Data Mining in MATLAB: Basic Summary Statistics in MATLAB

Friday, April 13, 2007

Basic Summary Statistics in MATLAB

This posting covers basic summary statistics in MATLAB.

First, note that MATLAB has a strong array-orientation, so data sets to be analyzed are most often stored as a matrix of values. Note that the convention in MATLAB is for variables to be stored in columns, and observations to be stored in rows. This is not a hard-and-fast rule, but it is much more common than the alternative (variables in rows, observations in columns). Besides, most MATLAB routines (whether from the MathWorks or elsewhere) assume this convention.

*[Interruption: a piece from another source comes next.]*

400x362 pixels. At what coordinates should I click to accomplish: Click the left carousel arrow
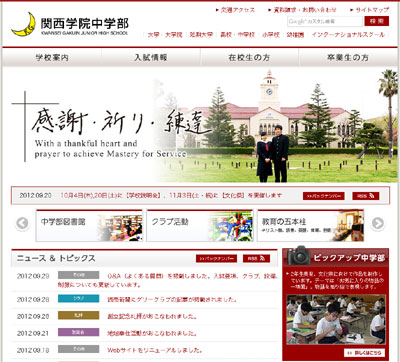point(22,223)
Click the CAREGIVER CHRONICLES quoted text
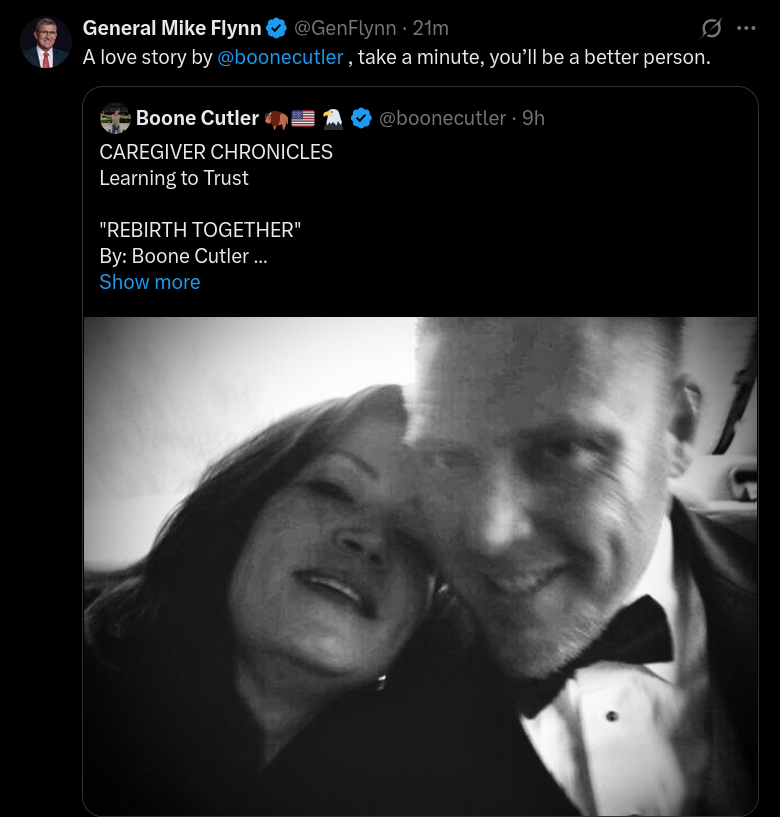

Basic summaries are easy to obtain from MATLAB. For the examples below, the following matrix of data, A, will be used (No, it's not very exciting, but it will do for our purposes):

>> A = [1 2 3 4; -1 10 8 5; 9 8 7 0; 0 0 0 1]

A =

1 2 3 4
-1 10 8 5
9 8 7 0
0 0 0 1

MATLAB matrices are indexed as: MatrixName(row,column):

>> A(2,1)

ans =

-1

Common statistical summaries are available in MATLAB, such as: mean (arithmetic mean), median (median), min (minimum value), max (maximum value) and std (standard deviation). Their use is illustrated below:

>> mean(A)

ans =

2.2500 5.0000 4.5000 2.5000

>> median(A)

ans =

0.5000 5.0000 5.0000 2.5000

>> min(A)

ans =

-1 0 0 0

>> max(A)

ans =

9 10 8 5

>> std(A)

ans =

4.5735 4.7610 3.6968 2.3805

Note that each of these functions operate along the columns, yielding one summary for each, stored in a row vector. Sometimes it is desired to calculate along the rows instead. Some routines can be redirected by another parameter, like this:

>> mean(A,2)

ans =

2.5000
5.5000
6.0000
0.2500

The above calculates the arithmetic means of each row, storing them in a column vector. The second mean parameter, if it is specified, indicates the dimension along which mean is to operate.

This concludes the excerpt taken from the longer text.